» **Exercise**: Your answer should be the lines below from the one with "Task: Toggle the Featured image panel closed" to the one with "You are a GUI", both included, given again exactly and with nothing added.
Segment Start: Dataset entries
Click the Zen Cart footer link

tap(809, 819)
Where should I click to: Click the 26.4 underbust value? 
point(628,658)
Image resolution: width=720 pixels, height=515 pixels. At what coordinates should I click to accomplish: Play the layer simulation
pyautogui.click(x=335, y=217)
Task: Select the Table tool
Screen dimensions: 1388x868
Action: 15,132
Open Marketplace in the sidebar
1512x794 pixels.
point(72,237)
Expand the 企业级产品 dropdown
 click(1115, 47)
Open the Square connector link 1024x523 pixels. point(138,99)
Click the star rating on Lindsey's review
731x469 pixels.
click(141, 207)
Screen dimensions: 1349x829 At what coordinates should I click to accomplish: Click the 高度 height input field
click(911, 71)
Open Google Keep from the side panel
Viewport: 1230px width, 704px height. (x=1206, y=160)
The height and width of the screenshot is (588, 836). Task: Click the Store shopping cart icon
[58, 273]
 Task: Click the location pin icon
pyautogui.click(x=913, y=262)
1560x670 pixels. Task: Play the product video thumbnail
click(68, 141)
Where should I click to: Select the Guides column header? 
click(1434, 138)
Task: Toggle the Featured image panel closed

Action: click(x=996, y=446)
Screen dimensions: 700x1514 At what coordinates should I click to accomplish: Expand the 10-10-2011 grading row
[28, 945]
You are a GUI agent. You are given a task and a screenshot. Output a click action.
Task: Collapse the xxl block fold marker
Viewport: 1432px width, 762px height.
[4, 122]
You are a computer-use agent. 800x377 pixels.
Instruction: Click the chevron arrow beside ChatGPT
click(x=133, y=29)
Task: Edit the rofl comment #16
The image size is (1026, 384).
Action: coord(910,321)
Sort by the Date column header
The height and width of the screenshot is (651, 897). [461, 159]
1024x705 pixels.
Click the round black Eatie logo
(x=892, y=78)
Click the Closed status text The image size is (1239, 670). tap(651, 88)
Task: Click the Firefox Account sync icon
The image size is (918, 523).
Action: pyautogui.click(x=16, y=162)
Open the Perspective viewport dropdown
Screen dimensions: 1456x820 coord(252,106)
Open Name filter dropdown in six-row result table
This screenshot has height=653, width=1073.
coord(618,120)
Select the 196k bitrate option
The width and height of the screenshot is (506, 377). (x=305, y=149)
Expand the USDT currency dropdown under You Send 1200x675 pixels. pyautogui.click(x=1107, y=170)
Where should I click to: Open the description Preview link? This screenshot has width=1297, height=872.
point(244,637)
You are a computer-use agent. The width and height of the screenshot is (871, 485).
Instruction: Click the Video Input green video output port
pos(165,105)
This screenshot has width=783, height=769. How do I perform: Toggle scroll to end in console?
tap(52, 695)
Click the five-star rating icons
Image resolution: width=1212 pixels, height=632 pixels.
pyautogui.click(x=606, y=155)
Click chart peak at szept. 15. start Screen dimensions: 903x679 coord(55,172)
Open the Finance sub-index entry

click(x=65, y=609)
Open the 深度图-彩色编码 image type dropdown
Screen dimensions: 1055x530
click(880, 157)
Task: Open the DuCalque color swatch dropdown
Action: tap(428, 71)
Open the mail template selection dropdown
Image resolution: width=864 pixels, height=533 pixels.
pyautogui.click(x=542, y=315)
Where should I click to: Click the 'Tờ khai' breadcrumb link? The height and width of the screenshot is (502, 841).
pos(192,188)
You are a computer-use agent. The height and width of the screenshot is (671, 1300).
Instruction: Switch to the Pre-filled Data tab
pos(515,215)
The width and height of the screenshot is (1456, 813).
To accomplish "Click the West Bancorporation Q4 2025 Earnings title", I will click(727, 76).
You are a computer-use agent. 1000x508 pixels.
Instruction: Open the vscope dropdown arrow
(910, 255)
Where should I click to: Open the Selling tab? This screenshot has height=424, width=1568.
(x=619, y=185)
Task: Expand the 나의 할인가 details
Segment End: Dataset entries
» **Answer section**:
Task: Toggle the Featured image panel closed

Action: click(x=996, y=446)
Screen dimensions: 700x1514 At what coordinates should I click to accomplish: Expand the 10-10-2011 grading row
[28, 945]
You are a GUI agent. You are given a task and a screenshot. Output a click action.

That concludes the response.